From: William D Clinger <will_at_ccs.neu.edu>
Subject: [r6rs-discuss] Stateful codecs and inefficient transcoding
Date: Tue, 07 Nov 2006 11:33:39 -0500

> For the latest, up-to-the-minute list of my mistakes and
> other people's ideas for fixing draft R6RS section 15.3
> (port i/o), please see http://www.ccs.neu.edu/home/will/R6RS/

Much cleaner, IMHO. A few comments and request for clearification.

* Although I agree that splitting binary and text ports are
  good idea, I have one concern.

  Are the default (current-input-port) and (current-output-port)
  text ports or binary ports? If they are text ports, then
  we need to have a way to specify their transcoders before the
  Scheme process begins. If they are binary ports, probably
  large number of scripts need to take extra steps to set up
  text I/O:

   (with-input-from-port (transcoded-port
                           (current-input-port)
                           (some-transcoder))
     (lambda ()
       (with-output-to-port (transcoded-port
                              (current-output-port)
                              (some-transcoder))
         (lambda ()
           ...the actual processing...
           ))))

  I think Java requires something like this, so it may not
  be so outrageous as it seems to me. Alternative ideas are:
  (1) have separate ports for binary and text, e.g.
  current-text-{input|output}-port/current-binary-{input|output}-port,
  and require Scheme programs to use only either one per process, or
  (2) drop the concept of current-input/output-ports from the standard.
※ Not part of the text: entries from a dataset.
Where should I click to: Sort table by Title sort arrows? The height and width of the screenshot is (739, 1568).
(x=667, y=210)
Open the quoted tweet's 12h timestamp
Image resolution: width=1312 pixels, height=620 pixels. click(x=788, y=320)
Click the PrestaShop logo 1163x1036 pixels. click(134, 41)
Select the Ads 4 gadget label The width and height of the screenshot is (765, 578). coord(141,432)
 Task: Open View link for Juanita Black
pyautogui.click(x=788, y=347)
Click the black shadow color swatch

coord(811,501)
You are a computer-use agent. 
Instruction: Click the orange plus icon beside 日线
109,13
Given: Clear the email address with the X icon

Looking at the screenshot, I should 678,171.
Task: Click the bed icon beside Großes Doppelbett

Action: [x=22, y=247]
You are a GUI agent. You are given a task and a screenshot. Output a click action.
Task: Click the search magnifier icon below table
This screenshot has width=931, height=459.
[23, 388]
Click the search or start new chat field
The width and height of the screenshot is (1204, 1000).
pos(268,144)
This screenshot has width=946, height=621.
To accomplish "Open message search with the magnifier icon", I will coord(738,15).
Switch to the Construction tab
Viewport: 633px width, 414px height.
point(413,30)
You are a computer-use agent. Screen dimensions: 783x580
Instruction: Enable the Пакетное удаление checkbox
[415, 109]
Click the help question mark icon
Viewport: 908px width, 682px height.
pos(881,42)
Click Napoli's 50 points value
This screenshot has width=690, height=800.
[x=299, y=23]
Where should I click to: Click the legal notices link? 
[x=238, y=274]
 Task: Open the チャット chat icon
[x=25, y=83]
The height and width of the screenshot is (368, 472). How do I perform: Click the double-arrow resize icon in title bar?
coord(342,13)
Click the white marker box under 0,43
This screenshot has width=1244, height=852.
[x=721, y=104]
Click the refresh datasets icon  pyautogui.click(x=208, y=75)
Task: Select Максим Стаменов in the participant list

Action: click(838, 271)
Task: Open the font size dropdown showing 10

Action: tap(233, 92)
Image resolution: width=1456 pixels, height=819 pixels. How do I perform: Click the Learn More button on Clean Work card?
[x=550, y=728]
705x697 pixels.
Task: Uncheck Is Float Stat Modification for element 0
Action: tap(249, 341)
* The requirement of closing the original binary port, when a
  text port is created from it, seems a bit too constraining.
  For the input ports it might be reasonable, since there would
  be no portable way to know how much data is buffered within
  the transcoded port. For the output ports, however, we can
  make sure the transcoding is 'done' by flusing and closing
  the transcoded port, and still might want to use the original
  binary port for other purposes. One of such use is the terminal
  output in interactive use; a user might want to test out several
  transcoders to see which matches the terminal's coding system.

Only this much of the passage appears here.